And what is Death anyway? In ancient Greek myth, you had Hades, god of the dead, and Persephone, and Hermes the Psychopomp, and Atropos and Thanatos. To be sure, when Thanatos was locked up in Siphysus's cellar, no one died. A popular story warning that endlessly prolonged life is not all that it's cracked up to be. One audience member thought that kindly death was new. Also, the question of whether seductive, attractive death was new. Some talk about sex (and the little death) and death were connected. (Though no one pointed out that fertility is how humanity goes on in spite of death, and that fertility demonstrates that we are all replaceable, since here come our replacements. Or how (as Bujold has Cordelia observe) by having sexual intercourse, we create beings that will die.)
Death as a post to be filled, possibly in succession. None of the panelists or audience could guess more than to notice it was known in the nineteenth century.

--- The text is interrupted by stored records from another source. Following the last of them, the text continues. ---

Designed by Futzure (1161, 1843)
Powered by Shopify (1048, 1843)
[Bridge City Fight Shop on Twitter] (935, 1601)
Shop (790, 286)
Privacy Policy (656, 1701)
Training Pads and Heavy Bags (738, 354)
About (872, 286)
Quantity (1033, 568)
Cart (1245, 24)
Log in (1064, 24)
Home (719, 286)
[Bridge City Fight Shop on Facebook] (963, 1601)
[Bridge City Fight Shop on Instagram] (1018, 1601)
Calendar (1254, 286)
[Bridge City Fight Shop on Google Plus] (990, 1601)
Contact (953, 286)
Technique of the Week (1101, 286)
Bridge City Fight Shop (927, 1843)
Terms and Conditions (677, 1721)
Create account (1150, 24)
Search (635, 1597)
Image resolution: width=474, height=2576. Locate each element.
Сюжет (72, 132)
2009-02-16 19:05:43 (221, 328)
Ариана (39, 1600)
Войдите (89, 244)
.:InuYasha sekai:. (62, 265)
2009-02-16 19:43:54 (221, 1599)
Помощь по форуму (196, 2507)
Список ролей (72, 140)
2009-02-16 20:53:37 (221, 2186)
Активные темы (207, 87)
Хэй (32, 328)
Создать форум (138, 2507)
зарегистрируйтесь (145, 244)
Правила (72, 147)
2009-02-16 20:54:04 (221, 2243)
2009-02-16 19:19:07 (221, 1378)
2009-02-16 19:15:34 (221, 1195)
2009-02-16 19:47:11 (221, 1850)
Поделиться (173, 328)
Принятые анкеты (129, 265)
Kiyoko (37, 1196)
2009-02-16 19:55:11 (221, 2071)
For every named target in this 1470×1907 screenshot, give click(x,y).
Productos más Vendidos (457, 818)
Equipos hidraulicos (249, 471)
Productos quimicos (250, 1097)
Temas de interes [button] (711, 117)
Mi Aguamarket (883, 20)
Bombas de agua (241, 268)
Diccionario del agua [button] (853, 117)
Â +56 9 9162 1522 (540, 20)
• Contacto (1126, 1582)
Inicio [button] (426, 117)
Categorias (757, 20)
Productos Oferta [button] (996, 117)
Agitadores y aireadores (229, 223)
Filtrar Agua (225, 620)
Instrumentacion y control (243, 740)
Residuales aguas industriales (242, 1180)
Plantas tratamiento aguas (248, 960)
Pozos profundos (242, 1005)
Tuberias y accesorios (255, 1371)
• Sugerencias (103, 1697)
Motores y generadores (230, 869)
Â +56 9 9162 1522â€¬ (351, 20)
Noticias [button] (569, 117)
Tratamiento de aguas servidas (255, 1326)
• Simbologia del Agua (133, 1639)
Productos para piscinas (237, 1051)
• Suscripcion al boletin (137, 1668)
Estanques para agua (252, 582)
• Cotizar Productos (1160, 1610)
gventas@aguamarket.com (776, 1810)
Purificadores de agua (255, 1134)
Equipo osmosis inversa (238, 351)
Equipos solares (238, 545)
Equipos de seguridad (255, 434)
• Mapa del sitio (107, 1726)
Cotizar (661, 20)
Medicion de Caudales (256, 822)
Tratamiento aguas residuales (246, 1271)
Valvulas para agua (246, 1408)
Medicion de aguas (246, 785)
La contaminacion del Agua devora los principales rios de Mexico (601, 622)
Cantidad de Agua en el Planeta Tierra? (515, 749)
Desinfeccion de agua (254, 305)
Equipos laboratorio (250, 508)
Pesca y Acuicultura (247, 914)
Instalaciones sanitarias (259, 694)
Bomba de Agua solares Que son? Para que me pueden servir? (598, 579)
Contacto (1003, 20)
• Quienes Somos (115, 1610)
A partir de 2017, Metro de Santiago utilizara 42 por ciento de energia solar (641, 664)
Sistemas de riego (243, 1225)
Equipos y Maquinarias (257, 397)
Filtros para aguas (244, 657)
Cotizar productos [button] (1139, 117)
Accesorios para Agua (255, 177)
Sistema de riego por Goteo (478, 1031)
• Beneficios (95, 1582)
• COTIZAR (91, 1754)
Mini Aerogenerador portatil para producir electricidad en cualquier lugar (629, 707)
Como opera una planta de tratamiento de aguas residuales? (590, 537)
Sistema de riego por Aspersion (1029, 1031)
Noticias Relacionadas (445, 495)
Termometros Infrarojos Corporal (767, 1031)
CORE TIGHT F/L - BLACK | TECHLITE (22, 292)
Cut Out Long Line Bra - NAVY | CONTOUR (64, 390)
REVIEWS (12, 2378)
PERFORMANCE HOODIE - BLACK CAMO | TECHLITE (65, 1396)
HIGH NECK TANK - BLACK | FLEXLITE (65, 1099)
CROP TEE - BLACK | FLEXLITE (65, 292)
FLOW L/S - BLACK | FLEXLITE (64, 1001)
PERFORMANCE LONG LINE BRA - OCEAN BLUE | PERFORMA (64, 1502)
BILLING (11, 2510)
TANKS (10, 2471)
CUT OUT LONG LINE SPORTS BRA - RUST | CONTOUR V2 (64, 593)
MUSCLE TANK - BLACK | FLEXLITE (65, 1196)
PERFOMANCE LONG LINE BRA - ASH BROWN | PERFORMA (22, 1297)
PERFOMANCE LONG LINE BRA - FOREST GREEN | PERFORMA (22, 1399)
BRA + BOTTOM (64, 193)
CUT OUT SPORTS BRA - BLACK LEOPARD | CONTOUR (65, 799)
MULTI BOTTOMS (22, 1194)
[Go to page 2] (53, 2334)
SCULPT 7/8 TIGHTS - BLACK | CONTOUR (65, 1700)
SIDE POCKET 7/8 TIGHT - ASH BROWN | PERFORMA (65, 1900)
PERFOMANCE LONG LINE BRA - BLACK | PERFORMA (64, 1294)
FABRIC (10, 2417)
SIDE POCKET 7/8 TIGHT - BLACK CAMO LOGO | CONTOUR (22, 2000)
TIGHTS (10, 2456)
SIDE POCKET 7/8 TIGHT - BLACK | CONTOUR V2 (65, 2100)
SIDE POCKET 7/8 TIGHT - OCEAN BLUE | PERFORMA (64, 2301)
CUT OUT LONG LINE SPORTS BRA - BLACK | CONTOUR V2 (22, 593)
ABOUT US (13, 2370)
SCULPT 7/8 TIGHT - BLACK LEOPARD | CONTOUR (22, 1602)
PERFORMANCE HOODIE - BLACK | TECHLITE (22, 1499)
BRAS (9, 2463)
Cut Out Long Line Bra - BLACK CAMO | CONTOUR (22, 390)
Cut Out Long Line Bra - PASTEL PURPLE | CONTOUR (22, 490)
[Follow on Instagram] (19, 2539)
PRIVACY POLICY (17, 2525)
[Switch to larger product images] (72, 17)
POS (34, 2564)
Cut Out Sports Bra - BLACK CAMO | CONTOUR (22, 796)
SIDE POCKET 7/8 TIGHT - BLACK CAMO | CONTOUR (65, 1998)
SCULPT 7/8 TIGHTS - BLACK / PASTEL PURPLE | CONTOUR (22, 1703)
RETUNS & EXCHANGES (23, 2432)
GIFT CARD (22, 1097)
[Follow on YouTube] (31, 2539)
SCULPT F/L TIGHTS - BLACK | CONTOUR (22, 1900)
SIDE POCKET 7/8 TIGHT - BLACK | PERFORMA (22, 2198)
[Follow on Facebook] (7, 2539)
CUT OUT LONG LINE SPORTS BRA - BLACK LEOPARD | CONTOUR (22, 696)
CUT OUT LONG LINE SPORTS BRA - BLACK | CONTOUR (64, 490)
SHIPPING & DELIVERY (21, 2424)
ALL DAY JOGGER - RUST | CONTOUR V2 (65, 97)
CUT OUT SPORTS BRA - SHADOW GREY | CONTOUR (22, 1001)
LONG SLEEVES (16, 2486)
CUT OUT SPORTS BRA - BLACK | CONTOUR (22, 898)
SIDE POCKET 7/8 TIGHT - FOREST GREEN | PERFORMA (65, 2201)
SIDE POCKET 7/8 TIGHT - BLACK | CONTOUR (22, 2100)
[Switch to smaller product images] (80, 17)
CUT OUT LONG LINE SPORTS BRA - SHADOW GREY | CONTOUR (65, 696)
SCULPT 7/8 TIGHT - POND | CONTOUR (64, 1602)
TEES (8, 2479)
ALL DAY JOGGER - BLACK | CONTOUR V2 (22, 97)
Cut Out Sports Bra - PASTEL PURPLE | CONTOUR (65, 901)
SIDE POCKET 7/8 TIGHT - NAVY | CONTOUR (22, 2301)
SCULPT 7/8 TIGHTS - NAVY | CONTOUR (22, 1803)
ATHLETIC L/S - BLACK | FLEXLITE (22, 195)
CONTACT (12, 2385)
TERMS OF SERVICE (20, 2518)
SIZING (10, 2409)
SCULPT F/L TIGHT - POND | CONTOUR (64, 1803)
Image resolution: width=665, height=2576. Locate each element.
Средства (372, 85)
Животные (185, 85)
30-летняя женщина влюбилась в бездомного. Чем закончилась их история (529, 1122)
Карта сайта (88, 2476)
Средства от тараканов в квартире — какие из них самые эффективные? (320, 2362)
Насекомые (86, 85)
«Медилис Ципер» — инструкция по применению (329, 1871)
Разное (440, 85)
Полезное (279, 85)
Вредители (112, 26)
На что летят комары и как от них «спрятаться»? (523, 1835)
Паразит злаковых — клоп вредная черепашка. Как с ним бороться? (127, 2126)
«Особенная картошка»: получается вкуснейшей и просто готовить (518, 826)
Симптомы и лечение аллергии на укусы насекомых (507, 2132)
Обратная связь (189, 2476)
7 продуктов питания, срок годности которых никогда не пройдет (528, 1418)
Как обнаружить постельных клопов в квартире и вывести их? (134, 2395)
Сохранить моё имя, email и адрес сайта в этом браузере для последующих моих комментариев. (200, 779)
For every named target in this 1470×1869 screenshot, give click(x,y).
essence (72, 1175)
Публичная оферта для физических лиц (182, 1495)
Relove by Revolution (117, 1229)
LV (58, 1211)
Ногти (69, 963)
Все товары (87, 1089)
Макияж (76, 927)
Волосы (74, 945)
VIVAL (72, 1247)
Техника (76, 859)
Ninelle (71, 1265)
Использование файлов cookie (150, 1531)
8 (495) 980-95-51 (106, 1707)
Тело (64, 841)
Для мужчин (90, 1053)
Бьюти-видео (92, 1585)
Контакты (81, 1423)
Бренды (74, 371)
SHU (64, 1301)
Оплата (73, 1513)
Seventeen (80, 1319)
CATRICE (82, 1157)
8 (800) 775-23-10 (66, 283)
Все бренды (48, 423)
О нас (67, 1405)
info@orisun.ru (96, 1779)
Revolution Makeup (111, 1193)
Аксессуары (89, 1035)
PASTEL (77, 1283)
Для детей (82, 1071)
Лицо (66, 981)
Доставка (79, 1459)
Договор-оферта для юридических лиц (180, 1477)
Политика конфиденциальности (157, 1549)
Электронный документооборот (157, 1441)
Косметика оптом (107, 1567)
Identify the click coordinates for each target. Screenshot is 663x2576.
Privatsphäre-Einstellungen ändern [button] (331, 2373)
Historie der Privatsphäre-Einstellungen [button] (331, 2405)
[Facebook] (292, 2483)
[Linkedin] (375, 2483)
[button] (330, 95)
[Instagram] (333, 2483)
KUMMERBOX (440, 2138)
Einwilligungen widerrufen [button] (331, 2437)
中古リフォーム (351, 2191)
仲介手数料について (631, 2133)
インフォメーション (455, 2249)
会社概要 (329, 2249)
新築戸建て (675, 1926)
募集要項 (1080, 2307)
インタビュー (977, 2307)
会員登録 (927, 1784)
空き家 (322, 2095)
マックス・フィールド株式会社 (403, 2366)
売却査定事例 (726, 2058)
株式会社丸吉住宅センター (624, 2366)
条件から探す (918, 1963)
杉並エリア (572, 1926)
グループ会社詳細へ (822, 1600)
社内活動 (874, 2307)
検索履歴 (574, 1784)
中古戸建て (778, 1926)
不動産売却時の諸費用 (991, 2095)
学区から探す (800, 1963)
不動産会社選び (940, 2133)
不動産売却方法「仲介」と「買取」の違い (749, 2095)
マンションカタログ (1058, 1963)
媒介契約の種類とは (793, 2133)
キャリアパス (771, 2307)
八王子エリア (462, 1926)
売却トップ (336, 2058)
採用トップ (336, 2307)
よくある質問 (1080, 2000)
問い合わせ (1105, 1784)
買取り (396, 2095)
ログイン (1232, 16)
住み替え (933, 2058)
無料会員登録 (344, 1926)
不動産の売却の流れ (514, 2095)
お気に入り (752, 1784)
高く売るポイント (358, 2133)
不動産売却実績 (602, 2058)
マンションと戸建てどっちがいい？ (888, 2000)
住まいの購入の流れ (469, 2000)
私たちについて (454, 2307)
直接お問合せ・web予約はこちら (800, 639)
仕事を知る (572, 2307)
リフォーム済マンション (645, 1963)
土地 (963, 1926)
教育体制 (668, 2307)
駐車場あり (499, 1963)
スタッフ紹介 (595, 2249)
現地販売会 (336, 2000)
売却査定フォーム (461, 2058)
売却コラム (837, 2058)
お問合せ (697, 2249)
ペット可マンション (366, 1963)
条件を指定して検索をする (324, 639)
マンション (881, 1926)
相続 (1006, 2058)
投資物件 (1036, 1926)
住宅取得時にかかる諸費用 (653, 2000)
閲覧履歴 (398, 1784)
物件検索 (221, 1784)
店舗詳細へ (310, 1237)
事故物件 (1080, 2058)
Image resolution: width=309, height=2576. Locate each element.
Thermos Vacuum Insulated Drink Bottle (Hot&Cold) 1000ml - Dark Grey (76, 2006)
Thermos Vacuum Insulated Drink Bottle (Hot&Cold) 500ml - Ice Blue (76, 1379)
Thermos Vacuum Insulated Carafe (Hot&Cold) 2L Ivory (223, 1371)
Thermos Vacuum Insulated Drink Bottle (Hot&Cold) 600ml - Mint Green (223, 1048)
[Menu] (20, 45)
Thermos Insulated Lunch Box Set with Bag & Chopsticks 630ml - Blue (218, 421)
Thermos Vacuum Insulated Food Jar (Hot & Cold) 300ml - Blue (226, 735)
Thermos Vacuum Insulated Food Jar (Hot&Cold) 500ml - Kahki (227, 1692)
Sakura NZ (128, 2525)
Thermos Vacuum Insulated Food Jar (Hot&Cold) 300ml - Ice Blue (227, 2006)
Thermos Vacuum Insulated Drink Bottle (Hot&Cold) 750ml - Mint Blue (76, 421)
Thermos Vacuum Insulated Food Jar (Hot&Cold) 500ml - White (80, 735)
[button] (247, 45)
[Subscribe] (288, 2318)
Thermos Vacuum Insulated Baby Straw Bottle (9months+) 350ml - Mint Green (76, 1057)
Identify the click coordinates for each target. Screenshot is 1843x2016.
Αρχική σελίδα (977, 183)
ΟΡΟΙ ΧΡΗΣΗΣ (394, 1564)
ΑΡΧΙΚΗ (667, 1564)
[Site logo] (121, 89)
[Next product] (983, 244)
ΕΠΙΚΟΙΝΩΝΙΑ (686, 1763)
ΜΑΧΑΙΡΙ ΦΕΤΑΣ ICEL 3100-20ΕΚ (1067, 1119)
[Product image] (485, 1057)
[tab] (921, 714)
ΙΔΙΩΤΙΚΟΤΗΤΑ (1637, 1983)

Cocteau's film Orpheus was highly recommended.
Gunnerkrigg Court was brought up more than once (by me one time) for its masses of psychopomps, which inspired discussion of multiple beings of death.
Tam Lin was brought up as halfway to a rescue from the dead. Though she succeeds. Sir Orfeo, of course, is closer. Indeed at one point the fairies are explicitly described as the dead -- but Orfeo succeeds anyway.
The Death and cats connection. (Eskimo Deaths unsurprisingly have dogs instead.) I was unable to bring up a writer who connected Persephone, death, and cats -- it was still fun.